L’Occident doit être vigilant
Dommage, car des pays comme la Sierra Leone (+13,3%) et le Libéria (+8,1%) avaient respectivement la deuxième et la onzième plus forte croissance économique au monde. À défaut d’avoir rapidement été prise en charge, cette épidémie va maintenant coûter très cher si l’on veut que ces pays reprennent le chemin du développement.
Ebola devrait nous mobiliser pour que des traitements soient développés afin d’endiguer efficacement les maladies qui ravagent l’Afrique. Pendant la quarantaine d’année où elle est restée confinée au Congo ou au Soudan et faisait épisodiquement quelques centaines de morts, les labos ne se sont pas assez intéressés au développement d’un remède. Les recherches coûtent beaucoup d’argent et les investissements ne vont que vers celles ayant des débouchés concrets. Devant l’ampleur du désastre et les premières contaminations d’Occidentaux, c’est maintenant le cas.

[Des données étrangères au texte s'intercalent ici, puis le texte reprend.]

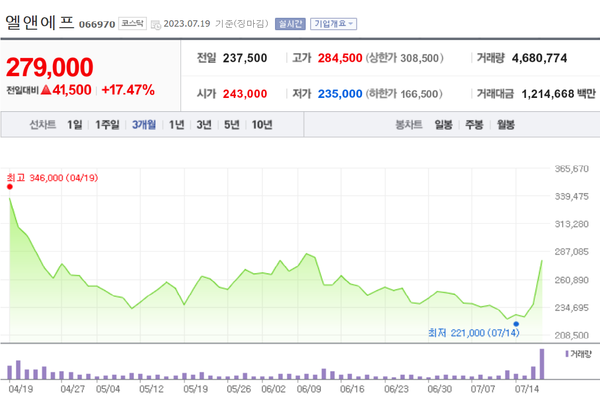Select the 1일 line chart tab
This screenshot has height=416, width=600.
tap(75, 125)
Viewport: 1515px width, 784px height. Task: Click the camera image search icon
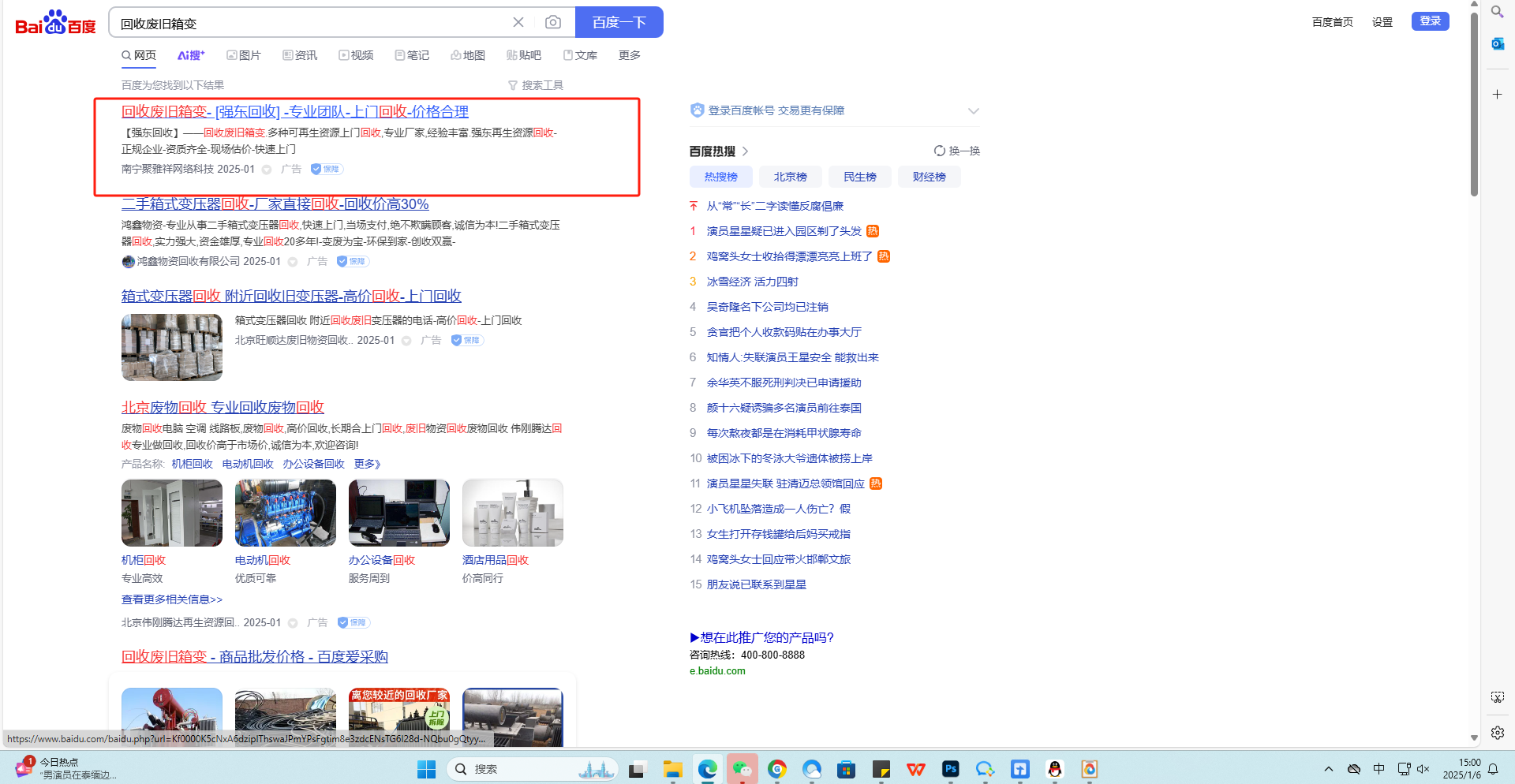tap(553, 22)
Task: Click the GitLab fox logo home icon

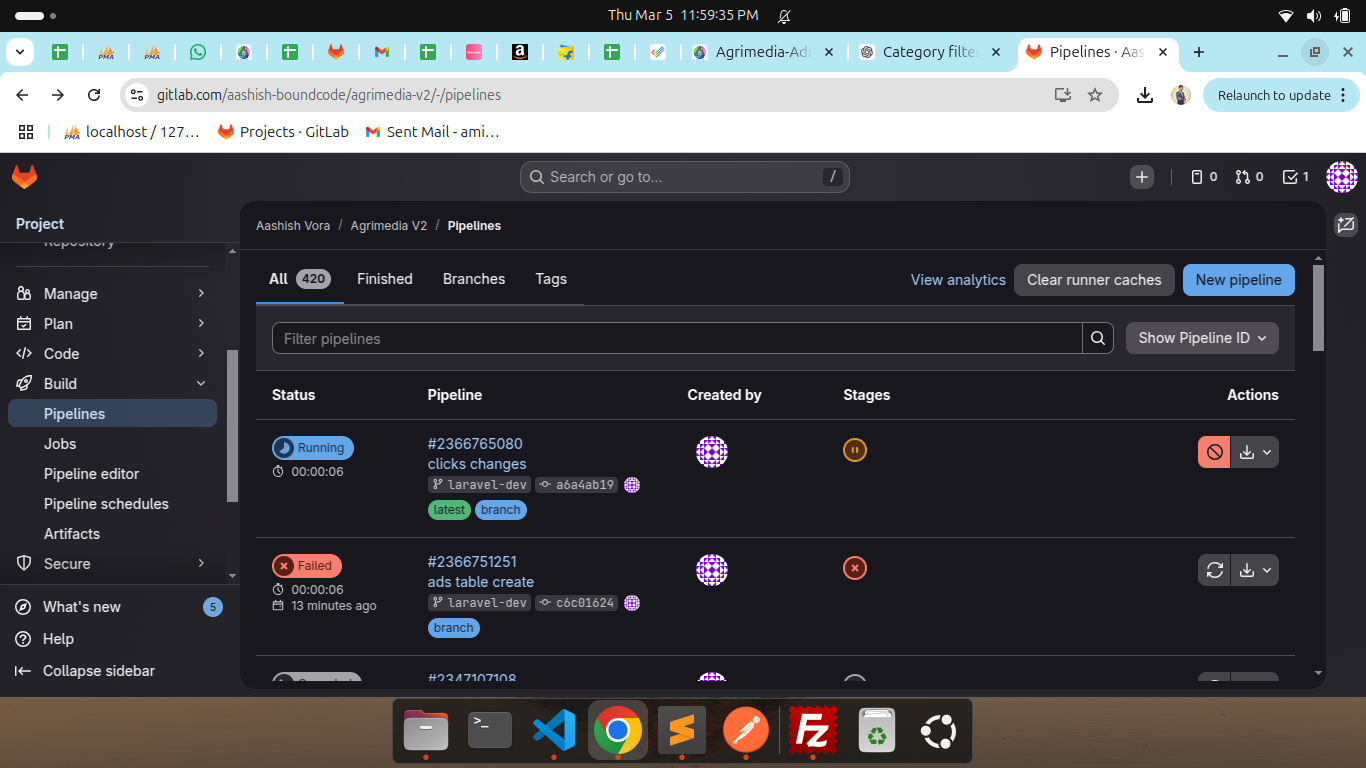Action: pos(24,177)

Les recherches vont être d’autant plus encouragées que la possibilité de voir Ebola dans les pays développés s’est accrue. Jusqu’ici, l’épidémie avait peu de chances de quitter la zone actuellement touchée : les services de santé des pays frontaliers sont en alerte, les contrôles des passagers quittant le pays sont renforcés et les malades contagieux n’ont pas la force de se déplacer sur de grandes distances. Mais nous ne sommes pas à l’abri d’une défaillance, comme le prouve le cas de Thomas Duncan, à l’origine du premier cas d’Ebola en dehors de l’Afrique.

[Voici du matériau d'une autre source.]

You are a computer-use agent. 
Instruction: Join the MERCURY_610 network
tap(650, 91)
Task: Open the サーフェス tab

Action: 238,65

Venu rendre visite à sa famille au Texas, l’homme n’avait pas indiqué avoir été au contact de gens contaminés lors de son départ de Monrovia le 19 septembre. C’était pourtant le cas. Les premiers symptômes se sont déclarés le 24 septembre. Le lendemain, l’hôpital de Dallas où Thomas vient consulter le renvoie chez ses proches avec de simples antibiotiques. Il y reviendra le 28 septembre dans un état critique, avant que le virus Ebola soit détecté deux jours plus tard. Au total, plus d’une centaine de personnes, dont 20 ont été en contact direct avec Thomas sont sous surveillance : la famille de la victime n’a ni respecté les premières mesures de confinement, ni pris de précautions avec ses affaires.
Ici, l’absence de symptômes avant le départ de Thomas, son ignorance et le manque de vigilance de ses proches et des services hospitaliers américains ont été déterminants. S’il ne faut pas céder à la panique, ce schéma peut toutefois se reproduire si l’épidémie d’Ebola n’est pas plus prise au sérieux. Heureusement, vous connaissez maintenant sérieusement le sujet.

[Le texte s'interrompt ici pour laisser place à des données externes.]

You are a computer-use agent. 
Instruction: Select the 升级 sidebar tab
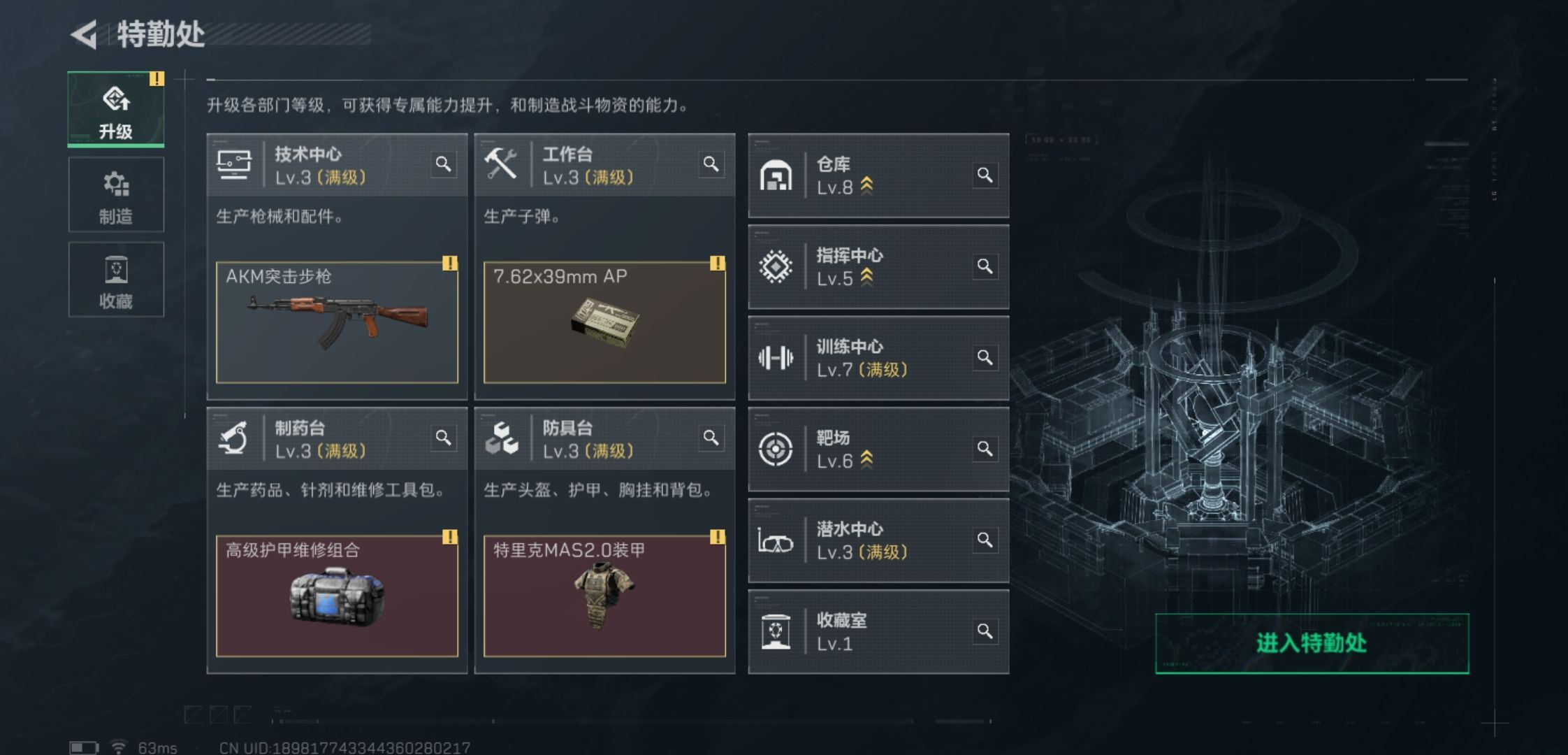(116, 109)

Mise à jour du 07 octobre : le premier cas de transmission d’Ebola en Europe vient d’être confirmé. La victime est une infirmière espagnole qui avait soigné deux de ses compatriotes, des missionnaires infectés alors qu’ils combattaient l’épidémie en Afrique de l’Ouest et rapatriés en Espagne cet été. Bien qu’une extrême vigilance soit apportée au personnel médical qui soigne les malades rapatriés (j’espère que c’est également le cas pour la Française actuellement soignée) le risque qu’Ebola touche l’Europe et plus particulièrement la France est réel. Par ailleurs, le cas de l’infirmière espagnole laisse imaginer la difficulté des équipes qui travaillent en Afrique avec beaucoup moins de moyens.
Mise à jour du 14 octobre : Une infirmière américaine qui soignait Thomas Duncan à Dallas a également contracté le virus. Par ailleurs, un Soudanais employé de l’ONU ayant attrapé le virus Ebola au Liberia vient de décéder à Leipzig (Allemagne), où il était soigné.
C’est le deuxième pays européen où une victime d’Ebola meurt après l’Espagne et les décès de deux missionnaires cet été.